### PROMPT:
What is needed is an exact copy of all the entries below.
····················
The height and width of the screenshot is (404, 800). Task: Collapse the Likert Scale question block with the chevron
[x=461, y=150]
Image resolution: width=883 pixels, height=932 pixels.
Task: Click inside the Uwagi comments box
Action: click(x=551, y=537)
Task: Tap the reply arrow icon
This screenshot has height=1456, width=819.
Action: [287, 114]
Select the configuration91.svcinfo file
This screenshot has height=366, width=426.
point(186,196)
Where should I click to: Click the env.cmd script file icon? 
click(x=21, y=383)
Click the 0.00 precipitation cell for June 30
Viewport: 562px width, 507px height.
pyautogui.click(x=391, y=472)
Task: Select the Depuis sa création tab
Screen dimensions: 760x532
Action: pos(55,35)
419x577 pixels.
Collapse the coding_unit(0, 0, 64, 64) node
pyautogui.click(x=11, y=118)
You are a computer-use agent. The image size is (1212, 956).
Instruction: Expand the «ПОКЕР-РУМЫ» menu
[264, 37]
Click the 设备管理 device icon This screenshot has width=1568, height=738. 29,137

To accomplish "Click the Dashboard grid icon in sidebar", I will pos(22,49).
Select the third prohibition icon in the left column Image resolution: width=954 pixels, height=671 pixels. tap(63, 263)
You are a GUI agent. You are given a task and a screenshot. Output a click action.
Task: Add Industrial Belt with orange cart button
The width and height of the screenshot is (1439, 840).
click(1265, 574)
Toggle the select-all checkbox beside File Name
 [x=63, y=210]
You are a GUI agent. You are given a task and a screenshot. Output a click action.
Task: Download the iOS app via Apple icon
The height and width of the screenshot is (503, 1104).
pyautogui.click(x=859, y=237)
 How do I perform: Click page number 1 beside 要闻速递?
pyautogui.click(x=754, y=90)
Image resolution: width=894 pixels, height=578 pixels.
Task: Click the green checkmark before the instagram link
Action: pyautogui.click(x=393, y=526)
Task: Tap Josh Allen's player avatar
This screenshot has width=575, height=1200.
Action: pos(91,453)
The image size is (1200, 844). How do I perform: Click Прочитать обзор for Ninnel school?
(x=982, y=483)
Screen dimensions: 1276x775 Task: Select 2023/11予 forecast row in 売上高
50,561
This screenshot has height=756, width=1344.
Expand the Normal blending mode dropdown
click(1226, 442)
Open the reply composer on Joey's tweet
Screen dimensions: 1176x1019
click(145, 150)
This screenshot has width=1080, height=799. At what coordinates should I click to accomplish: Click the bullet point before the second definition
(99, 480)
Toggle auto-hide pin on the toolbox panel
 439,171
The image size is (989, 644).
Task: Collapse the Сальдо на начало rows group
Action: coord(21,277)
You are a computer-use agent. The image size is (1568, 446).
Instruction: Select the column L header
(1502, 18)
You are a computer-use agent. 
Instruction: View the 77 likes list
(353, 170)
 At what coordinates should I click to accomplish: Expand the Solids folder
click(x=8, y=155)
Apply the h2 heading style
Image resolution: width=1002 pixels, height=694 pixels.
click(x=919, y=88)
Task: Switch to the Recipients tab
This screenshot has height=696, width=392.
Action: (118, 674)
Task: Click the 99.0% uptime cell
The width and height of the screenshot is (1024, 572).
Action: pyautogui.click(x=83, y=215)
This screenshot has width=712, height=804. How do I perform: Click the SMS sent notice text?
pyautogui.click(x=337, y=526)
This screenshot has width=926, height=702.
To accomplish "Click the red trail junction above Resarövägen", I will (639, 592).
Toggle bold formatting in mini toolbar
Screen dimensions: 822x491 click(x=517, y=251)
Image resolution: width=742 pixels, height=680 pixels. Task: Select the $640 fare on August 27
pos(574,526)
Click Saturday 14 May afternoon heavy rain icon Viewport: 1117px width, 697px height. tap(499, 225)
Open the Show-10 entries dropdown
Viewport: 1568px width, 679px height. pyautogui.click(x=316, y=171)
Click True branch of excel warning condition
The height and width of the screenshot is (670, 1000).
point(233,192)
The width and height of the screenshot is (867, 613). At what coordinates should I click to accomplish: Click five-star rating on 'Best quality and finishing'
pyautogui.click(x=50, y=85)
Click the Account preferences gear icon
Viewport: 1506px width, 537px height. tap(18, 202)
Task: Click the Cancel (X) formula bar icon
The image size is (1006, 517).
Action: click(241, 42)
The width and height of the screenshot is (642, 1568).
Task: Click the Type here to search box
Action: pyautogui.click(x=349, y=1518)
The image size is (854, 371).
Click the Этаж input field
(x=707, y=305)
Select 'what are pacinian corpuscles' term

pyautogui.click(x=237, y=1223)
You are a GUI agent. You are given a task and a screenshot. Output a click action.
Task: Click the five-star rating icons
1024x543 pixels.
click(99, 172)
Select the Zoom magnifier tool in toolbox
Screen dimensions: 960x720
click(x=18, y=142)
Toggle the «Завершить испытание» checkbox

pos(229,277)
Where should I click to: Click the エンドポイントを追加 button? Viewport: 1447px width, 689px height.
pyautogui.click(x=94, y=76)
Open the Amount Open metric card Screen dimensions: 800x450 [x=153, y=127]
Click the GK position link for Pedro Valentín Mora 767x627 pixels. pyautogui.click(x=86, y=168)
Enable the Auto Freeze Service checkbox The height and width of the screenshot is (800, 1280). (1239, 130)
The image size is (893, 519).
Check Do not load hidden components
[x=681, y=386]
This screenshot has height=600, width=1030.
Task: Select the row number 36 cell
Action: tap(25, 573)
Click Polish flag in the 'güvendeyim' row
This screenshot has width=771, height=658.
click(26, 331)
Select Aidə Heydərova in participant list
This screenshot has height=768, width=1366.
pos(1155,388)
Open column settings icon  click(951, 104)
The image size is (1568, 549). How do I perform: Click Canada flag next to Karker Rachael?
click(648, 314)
····················
### WRITTEN ANSWER:
The height and width of the screenshot is (404, 800). Task: Collapse the Likert Scale question block with the chevron
[x=461, y=150]
Image resolution: width=883 pixels, height=932 pixels.
Task: Click inside the Uwagi comments box
Action: click(x=551, y=537)
Task: Tap the reply arrow icon
This screenshot has height=1456, width=819.
Action: [287, 114]
Select the configuration91.svcinfo file
This screenshot has height=366, width=426.
point(186,196)
Where should I click to: Click the env.cmd script file icon? 
click(x=21, y=383)
Click the 0.00 precipitation cell for June 30
Viewport: 562px width, 507px height.
pyautogui.click(x=391, y=472)
Task: Select the Depuis sa création tab
Screen dimensions: 760x532
Action: pos(55,35)
419x577 pixels.
Collapse the coding_unit(0, 0, 64, 64) node
pyautogui.click(x=11, y=118)
You are a computer-use agent. The image size is (1212, 956).
Instruction: Expand the «ПОКЕР-РУМЫ» menu
[264, 37]
Click the 设备管理 device icon This screenshot has width=1568, height=738. 29,137

To accomplish "Click the Dashboard grid icon in sidebar", I will pos(22,49).
Select the third prohibition icon in the left column Image resolution: width=954 pixels, height=671 pixels. tap(63, 263)
You are a GUI agent. You are given a task and a screenshot. Output a click action.
Task: Add Industrial Belt with orange cart button
The width and height of the screenshot is (1439, 840).
click(1265, 574)
Toggle the select-all checkbox beside File Name
 [x=63, y=210]
You are a GUI agent. You are given a task and a screenshot. Output a click action.
Task: Download the iOS app via Apple icon
The height and width of the screenshot is (503, 1104).
pyautogui.click(x=859, y=237)
 How do I perform: Click page number 1 beside 要闻速递?
pyautogui.click(x=754, y=90)
Image resolution: width=894 pixels, height=578 pixels.
Task: Click the green checkmark before the instagram link
Action: pyautogui.click(x=393, y=526)
Task: Tap Josh Allen's player avatar
This screenshot has width=575, height=1200.
Action: pos(91,453)
The image size is (1200, 844). How do I perform: Click Прочитать обзор for Ninnel school?
(x=982, y=483)
Screen dimensions: 1276x775 Task: Select 2023/11予 forecast row in 売上高
50,561
This screenshot has height=756, width=1344.
Expand the Normal blending mode dropdown
click(1226, 442)
Open the reply composer on Joey's tweet
Screen dimensions: 1176x1019
click(145, 150)
This screenshot has width=1080, height=799. At what coordinates should I click to accomplish: Click the bullet point before the second definition
(99, 480)
Toggle auto-hide pin on the toolbox panel
 439,171
The image size is (989, 644).
Task: Collapse the Сальдо на начало rows group
Action: coord(21,277)
You are a computer-use agent. The image size is (1568, 446).
Instruction: Select the column L header
(1502, 18)
You are a computer-use agent. 
Instruction: View the 77 likes list
(353, 170)
 At what coordinates should I click to accomplish: Expand the Solids folder
click(x=8, y=155)
Apply the h2 heading style
Image resolution: width=1002 pixels, height=694 pixels.
click(x=919, y=88)
Task: Switch to the Recipients tab
This screenshot has height=696, width=392.
Action: (118, 674)
Task: Click the 99.0% uptime cell
The width and height of the screenshot is (1024, 572).
Action: pyautogui.click(x=83, y=215)
This screenshot has width=712, height=804. How do I perform: Click the SMS sent notice text?
pyautogui.click(x=337, y=526)
This screenshot has width=926, height=702.
To accomplish "Click the red trail junction above Resarövägen", I will (639, 592).
Toggle bold formatting in mini toolbar
Screen dimensions: 822x491 click(x=517, y=251)
Image resolution: width=742 pixels, height=680 pixels. Task: Select the $640 fare on August 27
pos(574,526)
Click Saturday 14 May afternoon heavy rain icon Viewport: 1117px width, 697px height. tap(499, 225)
Open the Show-10 entries dropdown
Viewport: 1568px width, 679px height. pyautogui.click(x=316, y=171)
Click True branch of excel warning condition
The height and width of the screenshot is (670, 1000).
point(233,192)
The width and height of the screenshot is (867, 613). At what coordinates should I click to accomplish: Click five-star rating on 'Best quality and finishing'
pyautogui.click(x=50, y=85)
Click the Account preferences gear icon
Viewport: 1506px width, 537px height. tap(18, 202)
Task: Click the Cancel (X) formula bar icon
The image size is (1006, 517).
Action: click(241, 42)
The width and height of the screenshot is (642, 1568).
Task: Click the Type here to search box
Action: pyautogui.click(x=349, y=1518)
The image size is (854, 371).
Click the Этаж input field
(x=707, y=305)
Select 'what are pacinian corpuscles' term

pyautogui.click(x=237, y=1223)
You are a GUI agent. You are given a task and a screenshot. Output a click action.
Task: Click the five-star rating icons
1024x543 pixels.
click(99, 172)
Select the Zoom magnifier tool in toolbox
Screen dimensions: 960x720
click(x=18, y=142)
Toggle the «Завершить испытание» checkbox

pos(229,277)
Where should I click to: Click the エンドポイントを追加 button? Viewport: 1447px width, 689px height.
pyautogui.click(x=94, y=76)
Open the Amount Open metric card Screen dimensions: 800x450 [x=153, y=127]
Click the GK position link for Pedro Valentín Mora 767x627 pixels. pyautogui.click(x=86, y=168)
Enable the Auto Freeze Service checkbox The height and width of the screenshot is (800, 1280). (1239, 130)
The image size is (893, 519).
Check Do not load hidden components
[x=681, y=386]
This screenshot has height=600, width=1030.
Task: Select the row number 36 cell
Action: tap(25, 573)
Click Polish flag in the 'güvendeyim' row
This screenshot has width=771, height=658.
click(26, 331)
Select Aidə Heydərova in participant list
This screenshot has height=768, width=1366.
pos(1155,388)
Open column settings icon  click(951, 104)
The image size is (1568, 549). How do I perform: Click Canada flag next to Karker Rachael?
click(648, 314)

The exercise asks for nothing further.